» **Activity**
Set down again, exactly and only, the lines from the one that contains "Viewport: 525px width, 246px" through the last line of the records below, both included, but not the pictures.

┌──

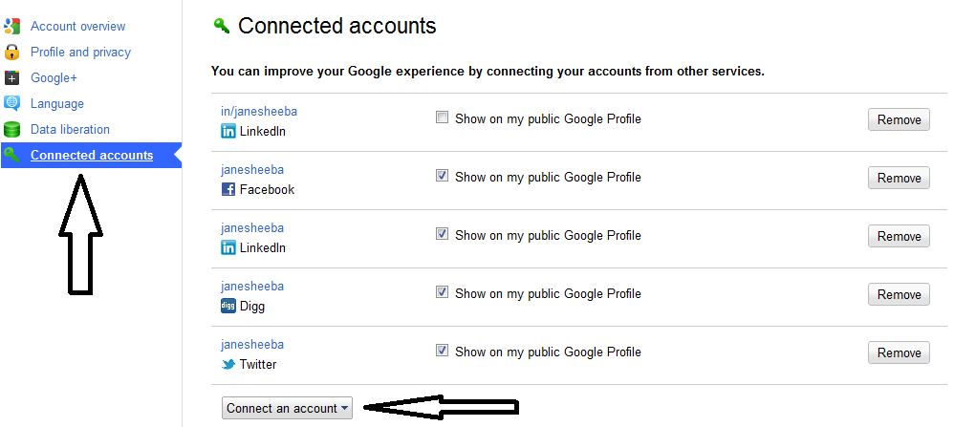The height and width of the screenshot is (427, 954).
Task: Click the Language globe icon
Action: (12, 103)
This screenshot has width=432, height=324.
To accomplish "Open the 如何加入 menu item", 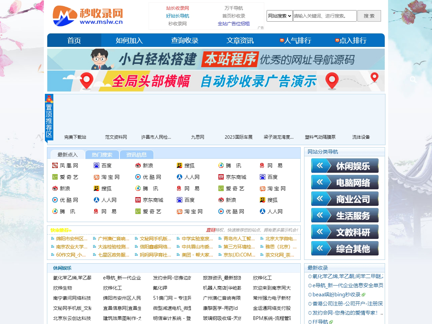I will (x=129, y=41).
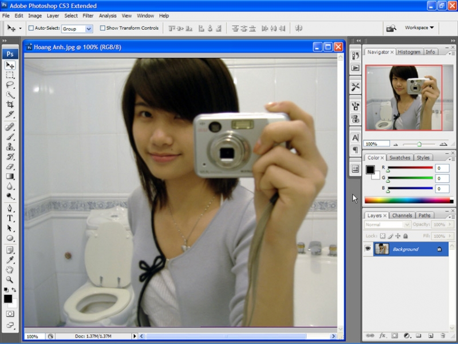Open the Filter menu
Screen dimensions: 458x344
click(88, 15)
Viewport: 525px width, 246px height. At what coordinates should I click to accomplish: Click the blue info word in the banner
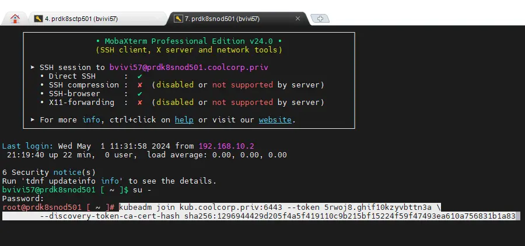pos(91,120)
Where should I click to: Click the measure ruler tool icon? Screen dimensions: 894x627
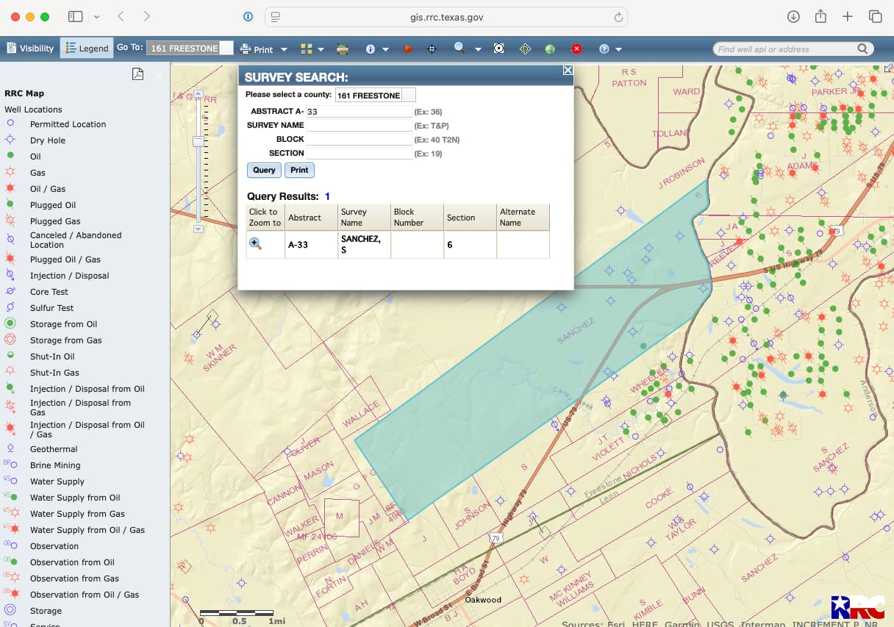pyautogui.click(x=343, y=49)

└──

» **Response area**
Viewport: 525px width, 246px height. At what coordinates should I click to accomplish: Click the blue info word in the banner
pos(91,120)
Where should I click to: Click the measure ruler tool icon? Screen dimensions: 894x627
pyautogui.click(x=343, y=49)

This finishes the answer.